In the first layer with 3 units, we expect W to have a size of (2,3) … .
Do I understand it correctly that W is a 2-D matrix with the size (2, 3) - 2 rows x 3 columns and it is because we have 3 units/neurons in the first layer each of which gets “fed” with a training data sample which have 2 features (temp and duration)? If correct, then why it is not of shape (3, 2)?
In the second layer with 1 unit, we expect W to have a size of (3,1) … .
Is the W in the second layer a 2-D matrix with the size (3, 1) and this is because it is an output of layer 1 (input to layer 2) that has 3 units? Why do we then have 1 column (not 2, for 2 features)?
Thanks, TMosh! One more question: why is the first weight matrix of the shape (2, 3) but not (3, 2), to keep it consistent with the shape of the second weight matrix)?

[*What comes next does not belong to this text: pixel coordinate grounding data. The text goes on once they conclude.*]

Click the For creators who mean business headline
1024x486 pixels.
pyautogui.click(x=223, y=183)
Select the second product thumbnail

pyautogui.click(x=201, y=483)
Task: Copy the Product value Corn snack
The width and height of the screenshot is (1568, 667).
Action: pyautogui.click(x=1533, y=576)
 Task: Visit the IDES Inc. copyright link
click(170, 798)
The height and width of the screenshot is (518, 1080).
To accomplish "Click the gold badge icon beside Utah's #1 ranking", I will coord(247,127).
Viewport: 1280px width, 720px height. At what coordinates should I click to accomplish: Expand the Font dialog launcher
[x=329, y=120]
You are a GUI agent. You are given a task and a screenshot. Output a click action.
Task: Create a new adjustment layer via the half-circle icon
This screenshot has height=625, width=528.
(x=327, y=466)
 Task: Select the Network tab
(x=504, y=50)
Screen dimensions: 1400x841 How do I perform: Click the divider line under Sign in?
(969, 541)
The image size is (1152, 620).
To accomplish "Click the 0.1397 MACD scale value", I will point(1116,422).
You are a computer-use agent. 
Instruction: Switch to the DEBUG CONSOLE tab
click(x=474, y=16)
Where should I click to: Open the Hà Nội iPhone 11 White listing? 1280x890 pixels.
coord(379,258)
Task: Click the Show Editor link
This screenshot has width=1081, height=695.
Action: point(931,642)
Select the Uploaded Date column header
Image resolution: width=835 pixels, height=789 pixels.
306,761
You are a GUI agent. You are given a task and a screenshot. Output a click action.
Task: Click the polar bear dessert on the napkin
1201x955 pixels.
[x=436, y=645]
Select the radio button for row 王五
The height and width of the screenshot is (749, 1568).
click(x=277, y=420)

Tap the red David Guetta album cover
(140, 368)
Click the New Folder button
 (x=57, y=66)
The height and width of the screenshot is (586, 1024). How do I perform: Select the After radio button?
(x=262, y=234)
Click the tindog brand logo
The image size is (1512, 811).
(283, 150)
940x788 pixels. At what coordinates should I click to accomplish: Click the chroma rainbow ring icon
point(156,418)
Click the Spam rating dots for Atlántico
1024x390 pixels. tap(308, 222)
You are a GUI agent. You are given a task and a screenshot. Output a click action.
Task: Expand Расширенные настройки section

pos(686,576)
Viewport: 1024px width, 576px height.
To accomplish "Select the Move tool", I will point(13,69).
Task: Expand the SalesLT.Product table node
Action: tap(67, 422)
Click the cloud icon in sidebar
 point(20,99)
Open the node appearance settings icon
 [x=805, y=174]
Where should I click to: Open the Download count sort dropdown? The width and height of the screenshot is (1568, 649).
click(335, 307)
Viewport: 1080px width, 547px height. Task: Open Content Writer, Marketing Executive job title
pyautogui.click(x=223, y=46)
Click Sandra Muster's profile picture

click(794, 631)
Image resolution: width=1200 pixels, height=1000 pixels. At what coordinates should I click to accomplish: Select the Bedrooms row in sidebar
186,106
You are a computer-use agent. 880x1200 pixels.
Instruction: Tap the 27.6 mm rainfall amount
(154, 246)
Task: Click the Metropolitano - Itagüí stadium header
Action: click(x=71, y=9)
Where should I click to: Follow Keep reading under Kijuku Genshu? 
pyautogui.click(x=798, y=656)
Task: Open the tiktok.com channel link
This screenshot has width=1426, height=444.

The first reply matches with how it is in the lab.
If I apply the 2nd comment to the neural network in this label,
shape is typically (outputs x inputs).
Layer 1 shape should be (3,2) because as output you get 3 activation values and input is of 2 features.
Layer 2 shape also should be (1,3) because you get 1 activation output value using 3 inputs
I see it intuitively as W matrix for Layer 1 as (3,2) and W matrix for Layer 2 as (1,3).
Please advise. Would really too sort this confusion out.
Thank you
It’s clear now. Prof. Andrew explains the parameter W shape in Section: Neutral Network implementation in Python. Video: General implementation of forward propogation.
TMosh, thank you.